On 9/15/05, Keith Old keithold@gmail.com wrote:
Tony,
Fair point in that I used the words wrongly
However, I feel that my words have been taken out of context. I was responding to a admin who was claiming that the word notable should not be used in AfD discussions and he would speedy keep any votes in which the word was used.
My point was, and remains, that notability is a central concept in AfD discussions as much as verifiability.
No. With the exception of biographical articles, attempts to incorporate notability into the deletion policy have repeatedly failed. Verifiability is rightly central to all wikipedia editing policy. Notability is and will likely remain an ill-defined concept, only grudgingly accepted, if that.
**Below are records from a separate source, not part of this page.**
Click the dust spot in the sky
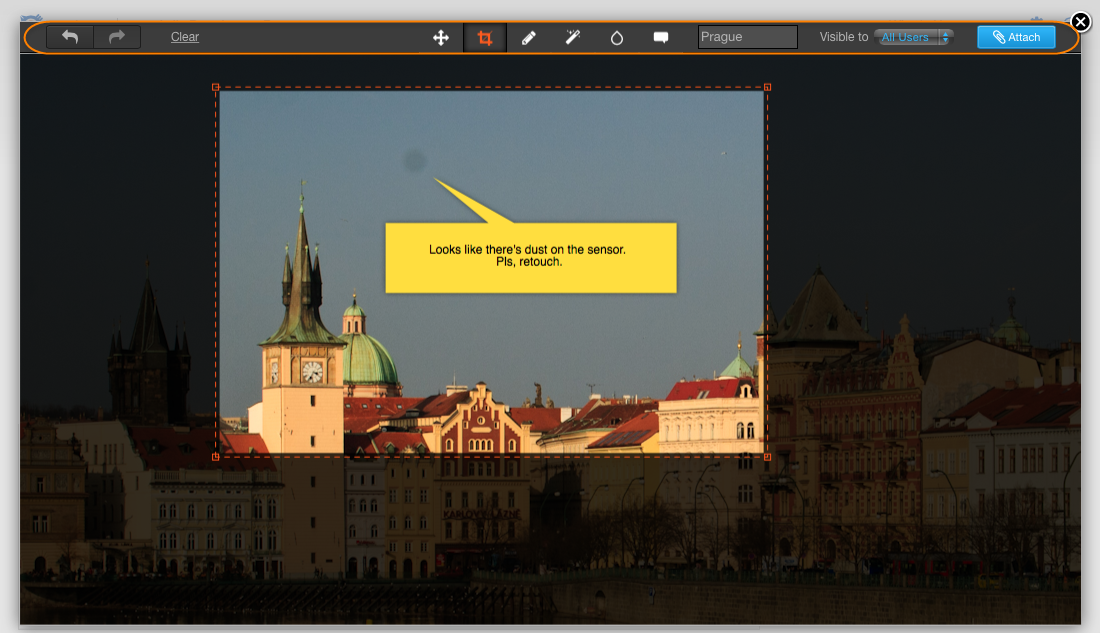 point(414,160)
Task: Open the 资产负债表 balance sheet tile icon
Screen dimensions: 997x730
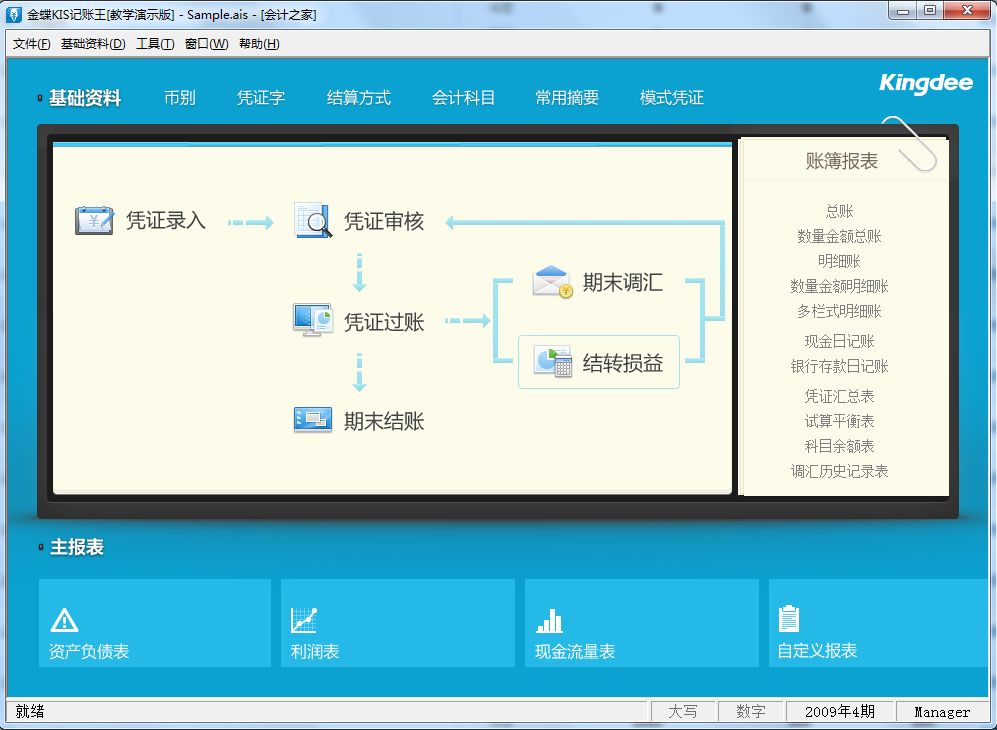Action: point(64,620)
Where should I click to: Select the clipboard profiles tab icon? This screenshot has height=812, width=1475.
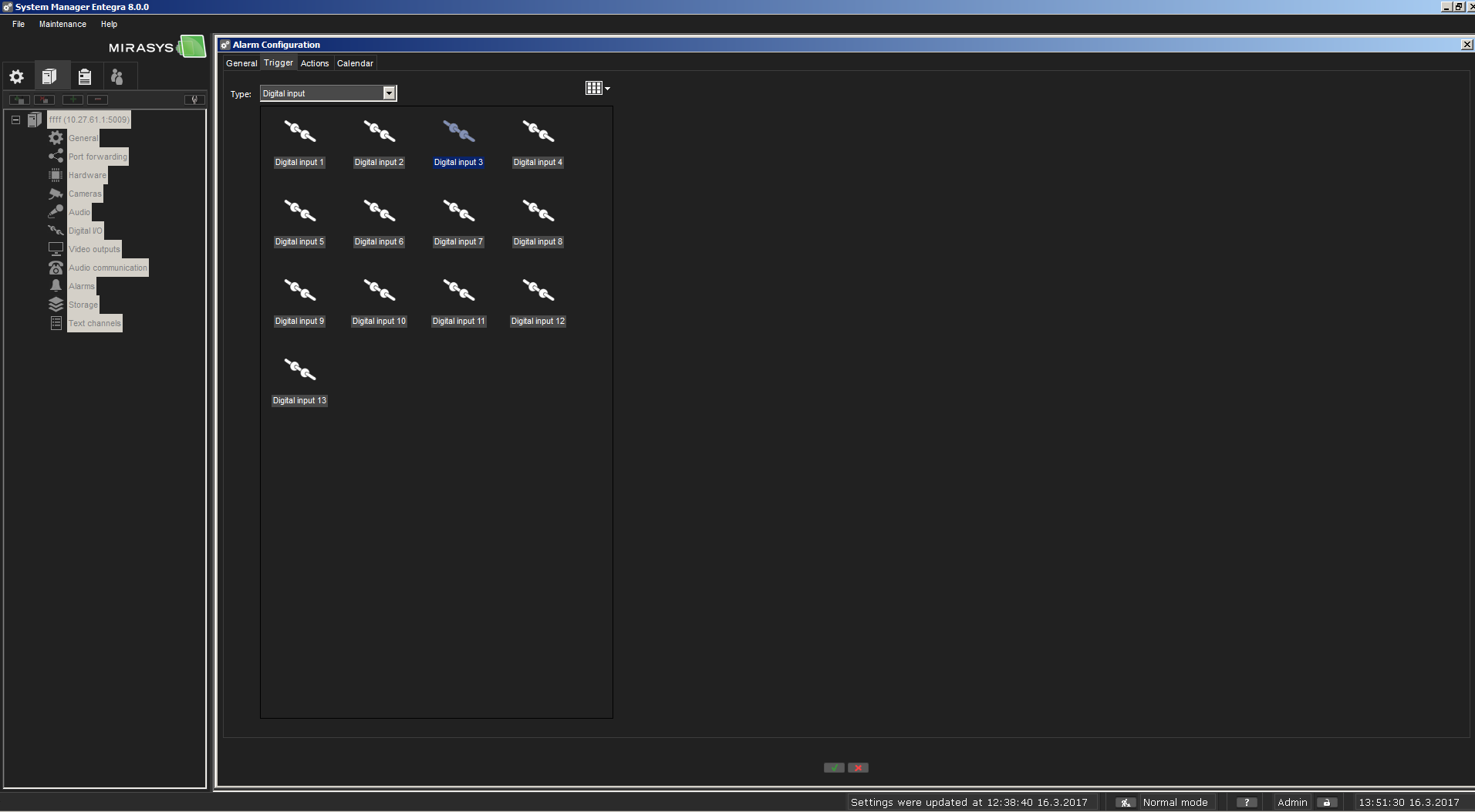85,76
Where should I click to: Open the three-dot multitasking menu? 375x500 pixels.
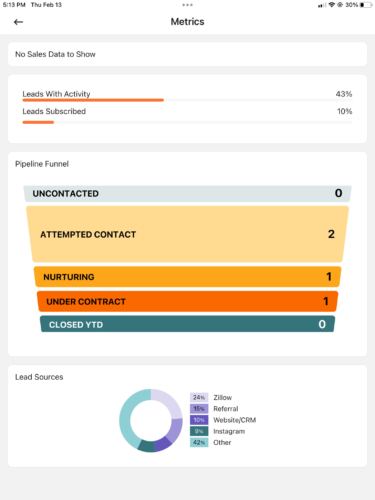187,5
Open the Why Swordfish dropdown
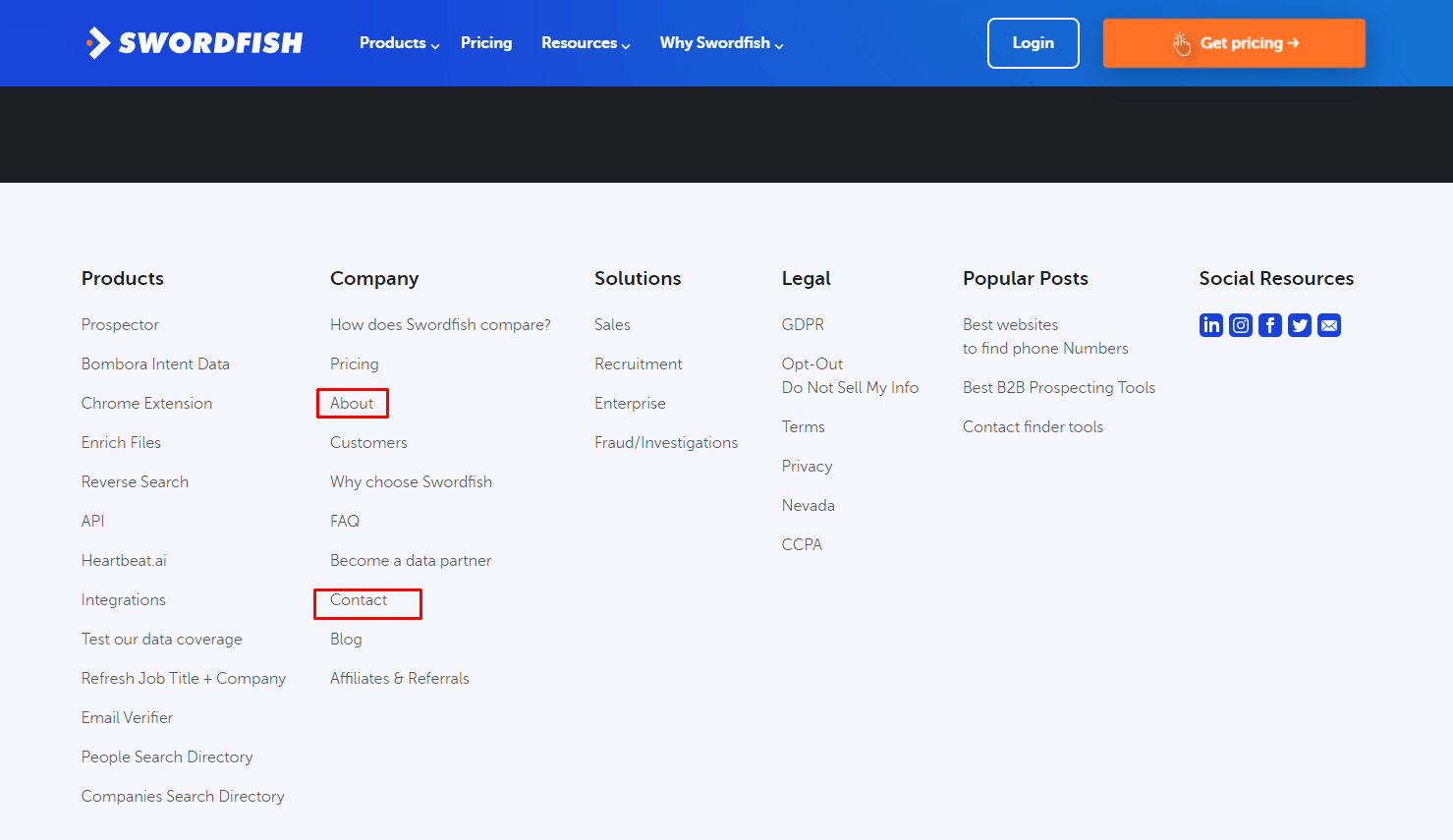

There is a fairly large minority of Wikipedians who follow a precept articulated once by Jimbo Wales: that when people use the word notability, what they're really getting at is verifiability. An obscure individual about whom nothing can be ascertained except what he himself, or his mother, wrote into a Wikipedia article, can be described as non-notable in that sense.
That is not a widely accepted meaning of the word--far from it--but I think it's the only one that even comes close to a useful definition. It would only gain anything like wide acceptance if we could agree on a method of quantifying the verifiable information available, and I fear that would be far too ambitious a project for this little encyclopedia.
If a user wishes to assert that the
article is worthy of an A7 speedy delete on the grounds that it isn't notable, it should be open for him or her to do so.
Absolutely not. The A7 speedy says nothing about whether an article is notable, only whether it contains an assertion of notability. This is, unless that CSD is changed, non-negotiable.